Work instructions: Copy out all the data, word for word.

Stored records
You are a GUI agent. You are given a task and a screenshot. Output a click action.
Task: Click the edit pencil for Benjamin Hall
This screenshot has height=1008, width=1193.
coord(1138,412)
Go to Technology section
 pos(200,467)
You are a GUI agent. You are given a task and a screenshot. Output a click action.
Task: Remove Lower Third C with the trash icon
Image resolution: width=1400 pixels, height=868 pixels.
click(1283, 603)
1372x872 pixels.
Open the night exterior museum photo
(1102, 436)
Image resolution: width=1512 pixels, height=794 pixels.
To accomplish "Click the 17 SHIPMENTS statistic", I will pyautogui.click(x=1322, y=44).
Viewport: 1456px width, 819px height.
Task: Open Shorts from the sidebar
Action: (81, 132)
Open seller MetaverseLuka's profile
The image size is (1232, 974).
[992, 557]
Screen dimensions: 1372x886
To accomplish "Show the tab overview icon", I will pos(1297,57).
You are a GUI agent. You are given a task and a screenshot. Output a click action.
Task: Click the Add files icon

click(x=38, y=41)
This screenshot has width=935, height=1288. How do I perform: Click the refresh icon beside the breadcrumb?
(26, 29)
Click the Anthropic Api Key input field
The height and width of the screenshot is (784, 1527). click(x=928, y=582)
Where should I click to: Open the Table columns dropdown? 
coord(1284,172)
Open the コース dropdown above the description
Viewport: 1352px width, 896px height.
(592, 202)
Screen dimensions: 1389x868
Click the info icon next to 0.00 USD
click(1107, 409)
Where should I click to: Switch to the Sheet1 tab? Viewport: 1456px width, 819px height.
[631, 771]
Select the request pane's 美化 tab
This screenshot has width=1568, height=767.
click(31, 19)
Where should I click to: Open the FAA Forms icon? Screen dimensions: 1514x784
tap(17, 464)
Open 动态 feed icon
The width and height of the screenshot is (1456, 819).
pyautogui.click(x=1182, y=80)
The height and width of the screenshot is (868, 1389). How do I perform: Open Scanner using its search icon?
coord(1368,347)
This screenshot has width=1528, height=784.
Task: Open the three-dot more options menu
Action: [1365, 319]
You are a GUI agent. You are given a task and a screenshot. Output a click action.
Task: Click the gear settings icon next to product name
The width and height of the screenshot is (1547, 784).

Answer box:
You are a GUI agent. You are given a task and a screenshot. Output a click action.
Task: Click the edit pencil for Benjamin Hall
This screenshot has height=1008, width=1193.
coord(1138,412)
Go to Technology section
 pos(200,467)
You are a GUI agent. You are given a task and a screenshot. Output a click action.
Task: Remove Lower Third C with the trash icon
Image resolution: width=1400 pixels, height=868 pixels.
click(1283, 603)
1372x872 pixels.
Open the night exterior museum photo
(1102, 436)
Image resolution: width=1512 pixels, height=794 pixels.
To accomplish "Click the 17 SHIPMENTS statistic", I will pyautogui.click(x=1322, y=44).
Viewport: 1456px width, 819px height.
Task: Open Shorts from the sidebar
Action: (81, 132)
Open seller MetaverseLuka's profile
The image size is (1232, 974).
[992, 557]
Screen dimensions: 1372x886
To accomplish "Show the tab overview icon", I will pos(1297,57).
You are a GUI agent. You are given a task and a screenshot. Output a click action.
Task: Click the Add files icon

click(x=38, y=41)
This screenshot has width=935, height=1288. How do I perform: Click the refresh icon beside the breadcrumb?
(26, 29)
Click the Anthropic Api Key input field
The height and width of the screenshot is (784, 1527). click(x=928, y=582)
Where should I click to: Open the Table columns dropdown? 
coord(1284,172)
Open the コース dropdown above the description
Viewport: 1352px width, 896px height.
(592, 202)
Screen dimensions: 1389x868
Click the info icon next to 0.00 USD
click(1107, 409)
Where should I click to: Switch to the Sheet1 tab? Viewport: 1456px width, 819px height.
[631, 771]
Select the request pane's 美化 tab
This screenshot has width=1568, height=767.
click(31, 19)
Where should I click to: Open the FAA Forms icon? Screen dimensions: 1514x784
tap(17, 464)
Open 动态 feed icon
The width and height of the screenshot is (1456, 819).
pyautogui.click(x=1182, y=80)
The height and width of the screenshot is (868, 1389). How do I perform: Open Scanner using its search icon?
coord(1368,347)
This screenshot has width=1528, height=784.
Task: Open the three-dot more options menu
Action: [1365, 319]
You are a GUI agent. You are given a task and a screenshot. Output a click action.
Task: Click the gear settings icon next to product name
The width and height of the screenshot is (1547, 784).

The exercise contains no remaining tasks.